Source passage
================================

1.      For any male-bonding movie, it is essential to establish the camaraderie between its key protagonists before moving on to their conflicts and turmoil. Kai Po Che fails to strike home this chord. Unlike a DCH, which had a collage of magical moments (including the cult road trip to Goa…which is now in the wish-list of every damn alpha male), or even a Rock-On!! which had some heart-tugging camaraderie moments, Kai Po Che never manages to establish this die-hard dosti amidst its lead troika. Yes the tag-line goes ‘Brothers…for life’, but there isn’t much meat to establish this essential feature in the movie. At its core, the relationship between the buddies remains strictly transactional and business-business.

 

2.       The cast is dew-fresh. The director had all the opportunity to flesh-out their characterizations, their finer nuances, dissimilarities and quirks. However, eventually all the characters end up being half-baked. You never truly root for any one of the character or its dilemma, aspirations, victories or defeats. And mind you, this is where the book ‘3 mistakes of my life’ did a fantastic job in establishing all the characters – be it Govind, Ishaan, Omi, Vidya, Bittoo Mama or even Ali. The movie also drops many an interesting characters like the sly and suave Parekhji (imagine this could’ve been a saucy negative role) or even the endearing Govind’s mother.

================================

Dataset rows
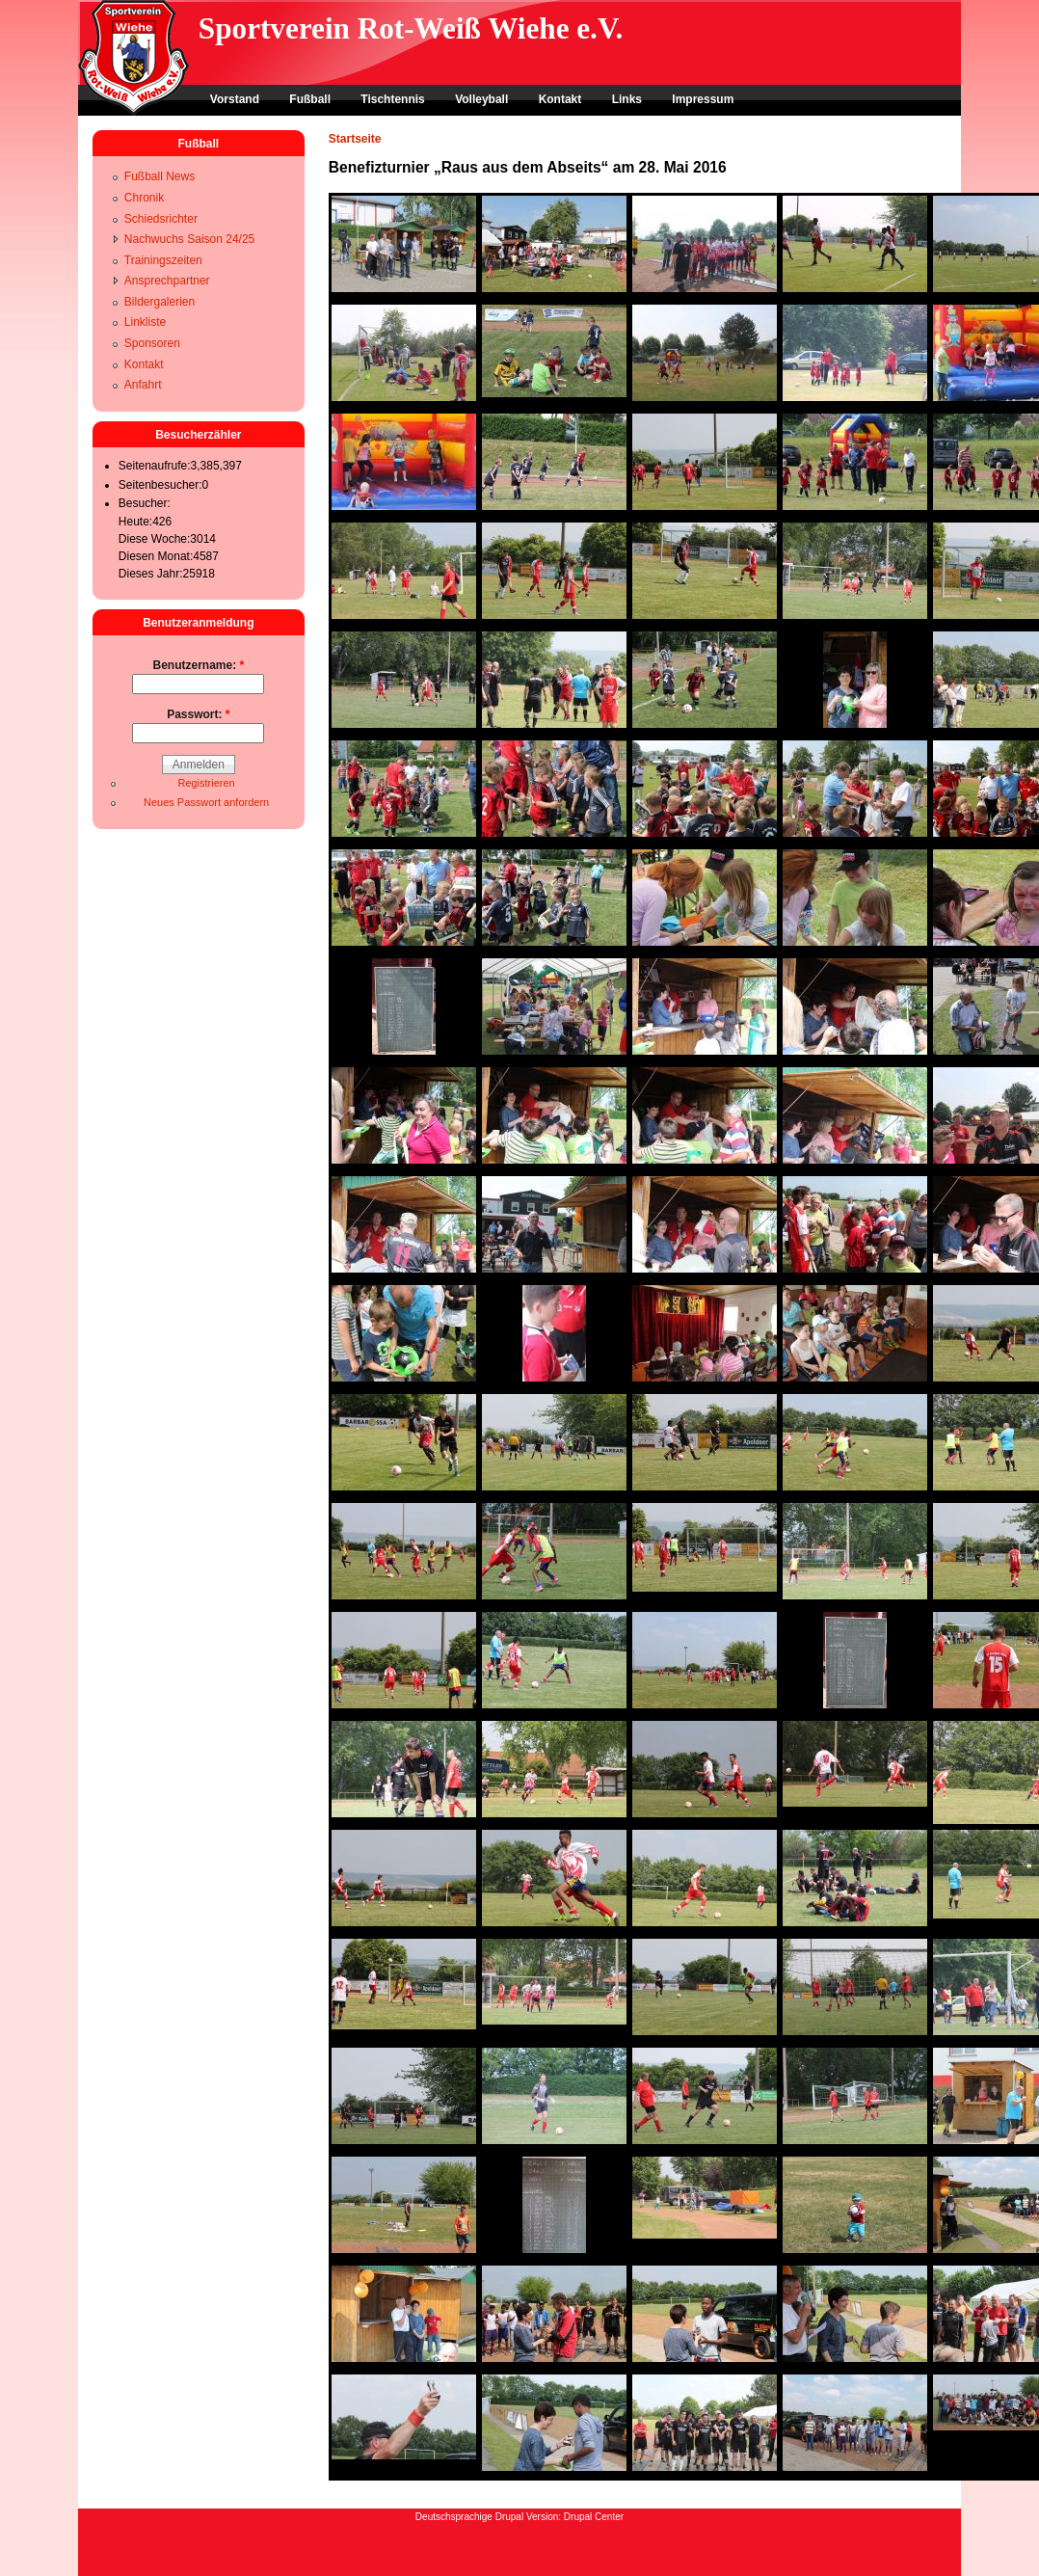 Image resolution: width=1039 pixels, height=2576 pixels. Describe the element at coordinates (167, 280) in the screenshot. I see `Ansprechpartner` at that location.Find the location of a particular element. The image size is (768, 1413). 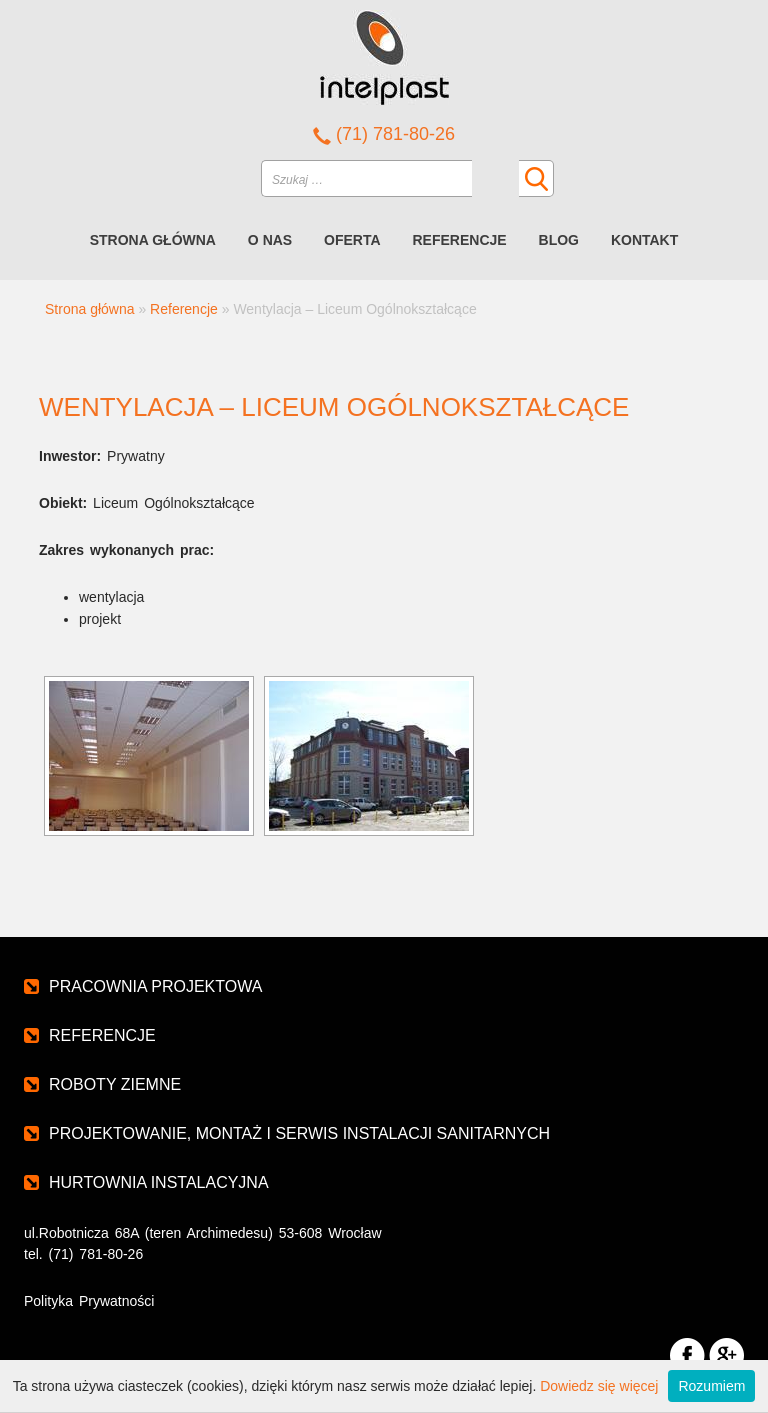

Polityka Prywatności is located at coordinates (89, 1301).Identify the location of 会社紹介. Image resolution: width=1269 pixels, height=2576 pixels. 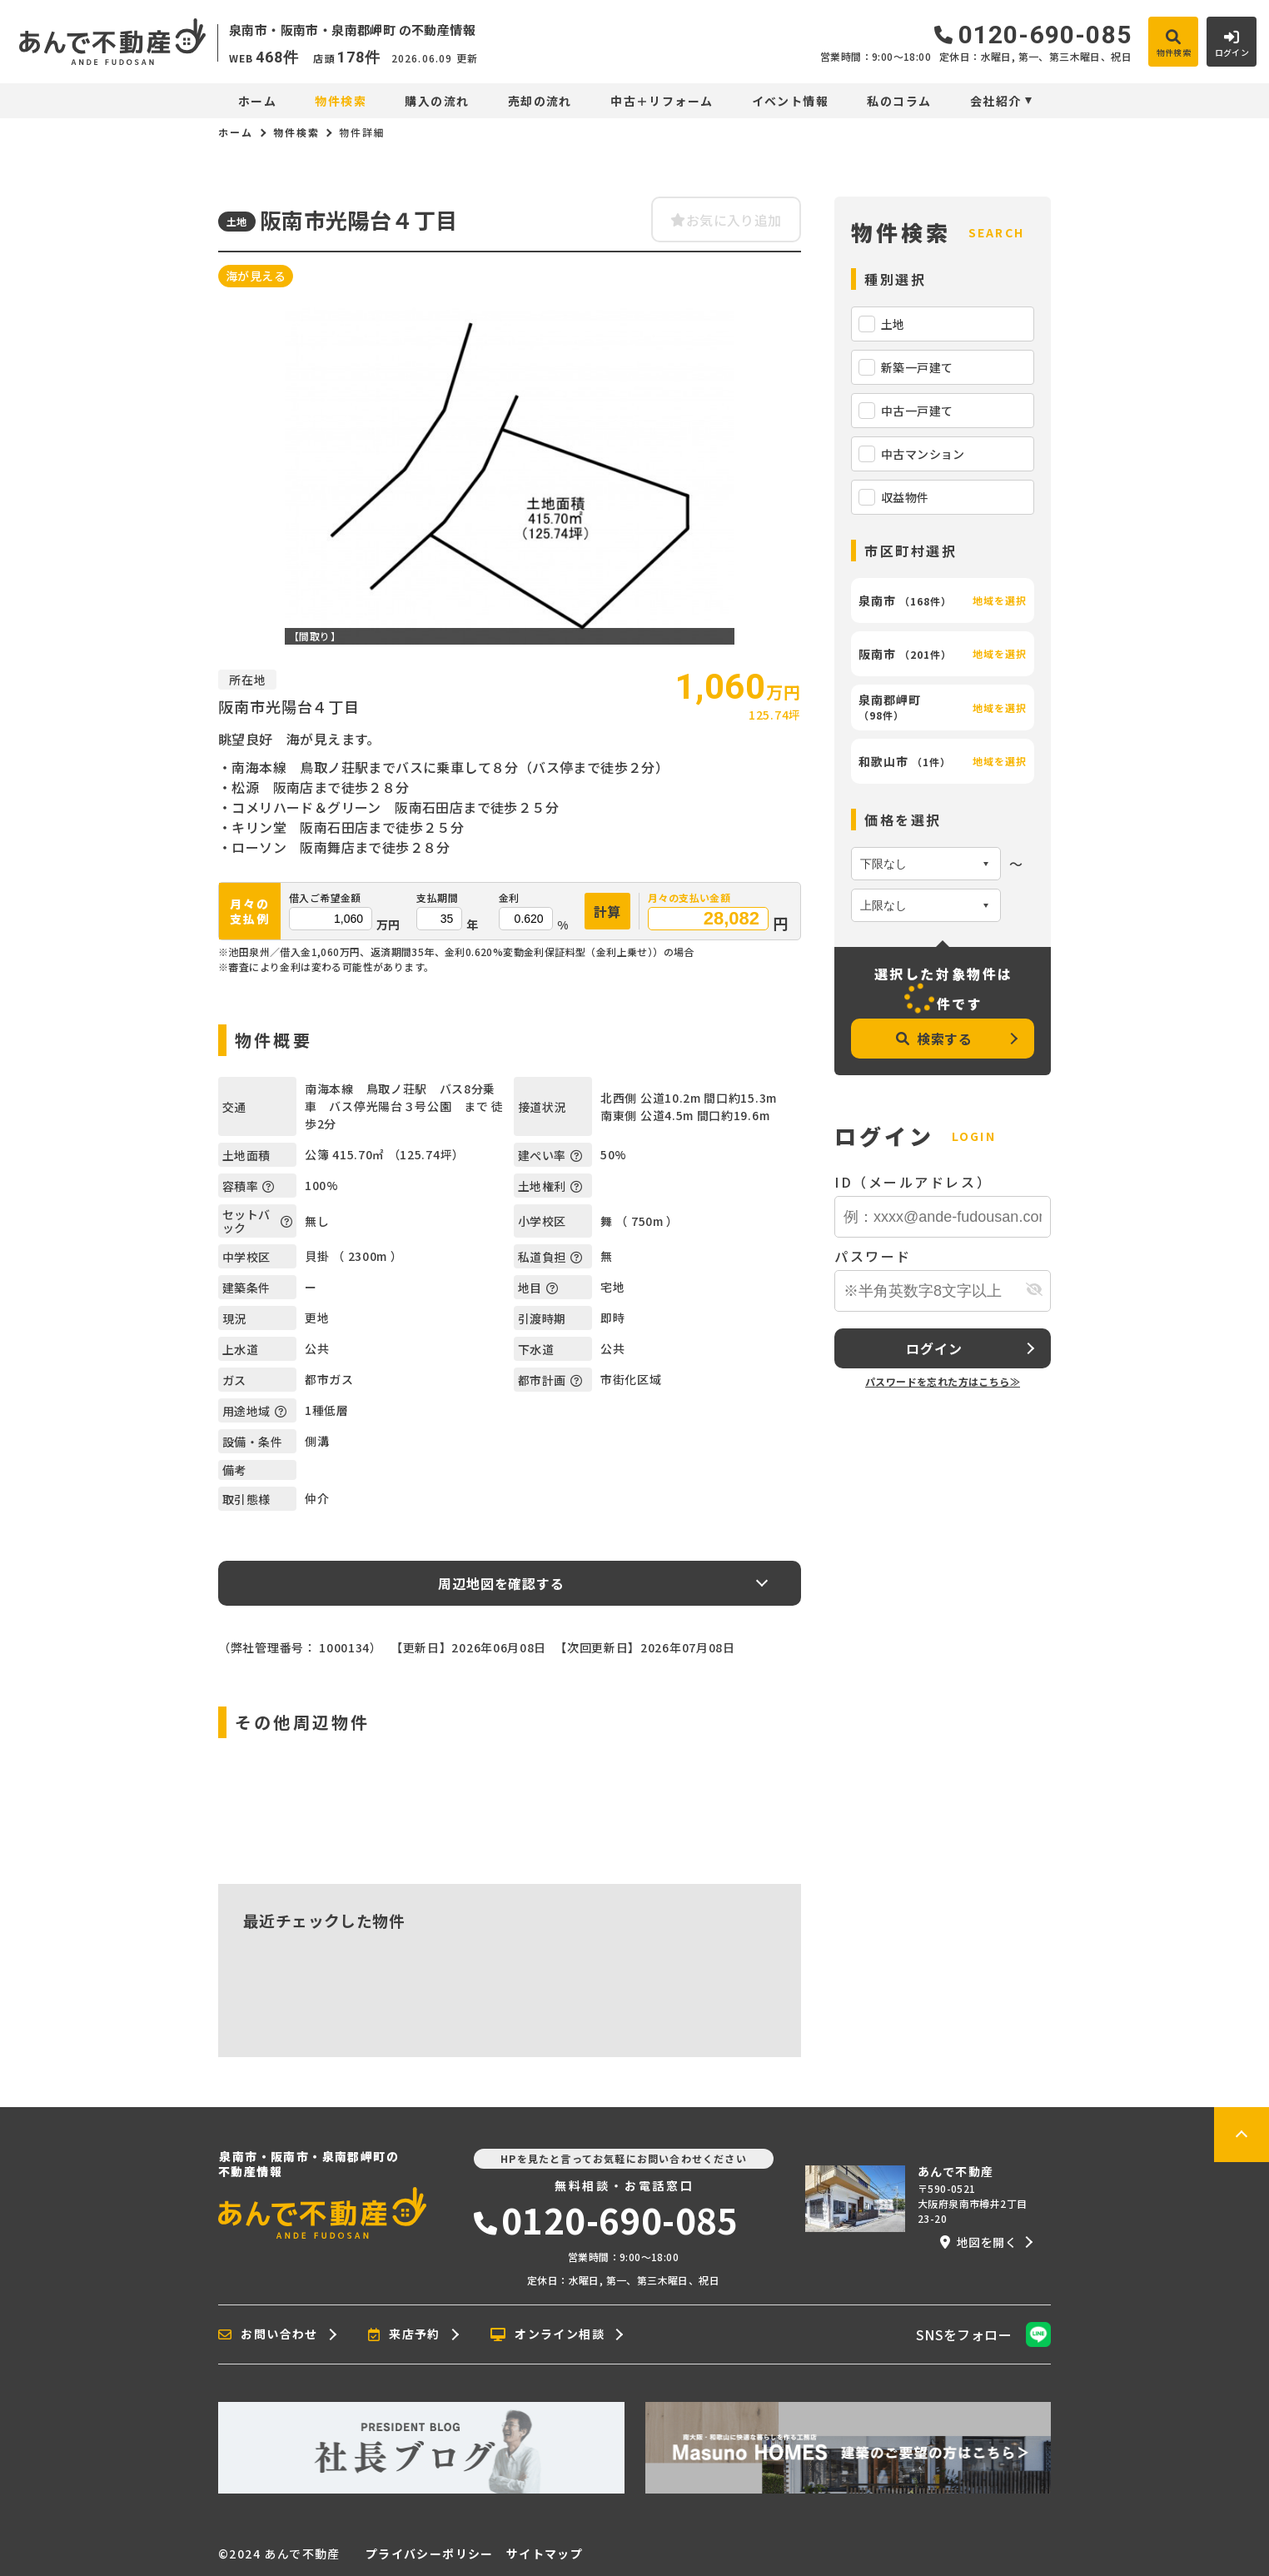
(996, 100).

================================

Problems and tasks
1) Translate this sentence from the Kai Po Che review into Spanish: "However, eventually all the characters end up being half-baked."
2) Continue the Kai Po Che review after its second point by writing a third numbered point in the same voice.

Responses to the exercise
1) Sin embargo, al final todos los personajes terminan a medio cocer.

2)
 

3.      The director chooses to drop-off some of the most interesting and entertaining parts of the book, to possibly make it much tighter and engrossing. However, unfortunately in the bargain, he ends up making this a very grim and dry affair. So here’s the most interesting shortcoming of the movie. While the book was not a really a literary treat, it had great potential for a typical Bollywood romcom with elements like an Australian vacation, some delicate moments of a clandestine romance and an interesting gate-crashing into Team Australia! However, the director chops-off these elements (budget constraints?) and robs the movie of some its possibly delightful moments.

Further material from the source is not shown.